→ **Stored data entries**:
□ □ □

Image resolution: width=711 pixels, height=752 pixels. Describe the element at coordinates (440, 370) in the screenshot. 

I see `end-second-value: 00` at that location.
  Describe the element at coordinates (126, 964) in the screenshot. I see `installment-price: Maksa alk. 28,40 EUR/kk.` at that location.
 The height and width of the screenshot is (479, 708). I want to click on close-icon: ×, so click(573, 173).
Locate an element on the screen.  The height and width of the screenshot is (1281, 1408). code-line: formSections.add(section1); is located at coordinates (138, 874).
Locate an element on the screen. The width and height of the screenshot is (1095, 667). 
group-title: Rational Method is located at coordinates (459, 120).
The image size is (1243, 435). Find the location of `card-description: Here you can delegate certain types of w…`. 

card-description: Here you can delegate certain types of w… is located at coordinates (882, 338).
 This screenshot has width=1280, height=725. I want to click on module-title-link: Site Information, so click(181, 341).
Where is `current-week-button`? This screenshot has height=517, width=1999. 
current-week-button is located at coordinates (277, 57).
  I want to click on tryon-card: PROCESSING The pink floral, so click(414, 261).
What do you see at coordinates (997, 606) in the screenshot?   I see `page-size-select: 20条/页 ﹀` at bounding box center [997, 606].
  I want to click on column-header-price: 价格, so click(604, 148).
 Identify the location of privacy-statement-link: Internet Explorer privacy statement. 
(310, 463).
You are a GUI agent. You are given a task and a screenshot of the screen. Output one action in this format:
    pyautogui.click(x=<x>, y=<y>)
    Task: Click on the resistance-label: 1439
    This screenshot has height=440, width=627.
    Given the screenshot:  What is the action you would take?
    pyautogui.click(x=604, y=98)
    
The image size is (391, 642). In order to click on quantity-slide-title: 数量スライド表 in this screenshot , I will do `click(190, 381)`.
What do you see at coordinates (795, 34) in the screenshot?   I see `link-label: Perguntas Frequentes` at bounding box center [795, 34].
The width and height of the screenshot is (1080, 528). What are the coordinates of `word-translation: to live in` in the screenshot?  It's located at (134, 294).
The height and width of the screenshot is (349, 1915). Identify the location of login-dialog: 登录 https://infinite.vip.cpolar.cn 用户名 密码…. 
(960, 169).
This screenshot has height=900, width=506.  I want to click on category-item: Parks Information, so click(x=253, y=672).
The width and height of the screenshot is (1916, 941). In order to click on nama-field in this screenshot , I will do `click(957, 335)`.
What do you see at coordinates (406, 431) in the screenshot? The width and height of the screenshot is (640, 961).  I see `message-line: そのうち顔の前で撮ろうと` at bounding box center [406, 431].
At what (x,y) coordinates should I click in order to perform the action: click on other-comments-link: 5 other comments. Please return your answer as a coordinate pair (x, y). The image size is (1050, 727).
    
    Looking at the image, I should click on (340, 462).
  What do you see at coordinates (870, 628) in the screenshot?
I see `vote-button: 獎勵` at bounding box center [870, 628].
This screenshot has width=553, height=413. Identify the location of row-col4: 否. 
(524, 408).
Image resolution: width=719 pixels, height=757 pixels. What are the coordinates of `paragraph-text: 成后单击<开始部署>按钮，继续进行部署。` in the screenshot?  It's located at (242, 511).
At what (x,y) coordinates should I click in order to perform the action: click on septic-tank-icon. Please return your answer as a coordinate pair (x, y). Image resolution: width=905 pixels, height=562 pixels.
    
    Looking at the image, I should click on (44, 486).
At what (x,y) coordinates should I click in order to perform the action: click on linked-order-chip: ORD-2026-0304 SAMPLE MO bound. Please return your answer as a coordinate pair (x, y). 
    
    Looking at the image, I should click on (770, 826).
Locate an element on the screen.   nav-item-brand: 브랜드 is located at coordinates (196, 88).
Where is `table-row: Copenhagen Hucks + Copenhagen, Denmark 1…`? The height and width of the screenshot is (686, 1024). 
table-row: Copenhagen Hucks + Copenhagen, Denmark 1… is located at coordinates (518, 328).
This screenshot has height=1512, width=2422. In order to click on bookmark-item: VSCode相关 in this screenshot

□ □ □

→ **What the exercise asks**: Swap "Output one action" for "Return a single action" and rewrite only the lines between the one holding "You are a GUI" and the one holding "The width and height of the screenshot is (1916, 941).", inclusive. Leave everything else in them unchanged.

→ **Written answer**:
You are a GUI agent. You are given a task and a screenshot of the screen. Return a single action in this format:
    pyautogui.click(x=<x>, y=<y>)
    Task: Click on the resistance-label: 1439
    This screenshot has height=440, width=627.
    Given the screenshot:  What is the action you would take?
    pyautogui.click(x=604, y=98)
    
The image size is (391, 642). In order to click on quantity-slide-title: 数量スライド表 in this screenshot , I will do `click(190, 381)`.
What do you see at coordinates (795, 34) in the screenshot?   I see `link-label: Perguntas Frequentes` at bounding box center [795, 34].
The width and height of the screenshot is (1080, 528). What are the coordinates of `word-translation: to live in` in the screenshot?  It's located at (134, 294).
The height and width of the screenshot is (349, 1915). Identify the location of login-dialog: 登录 https://infinite.vip.cpolar.cn 用户名 密码…. 
(960, 169).
This screenshot has height=900, width=506.  I want to click on category-item: Parks Information, so click(x=253, y=672).
The width and height of the screenshot is (1916, 941). In order to click on nama-field in this screenshot , I will do `click(957, 335)`.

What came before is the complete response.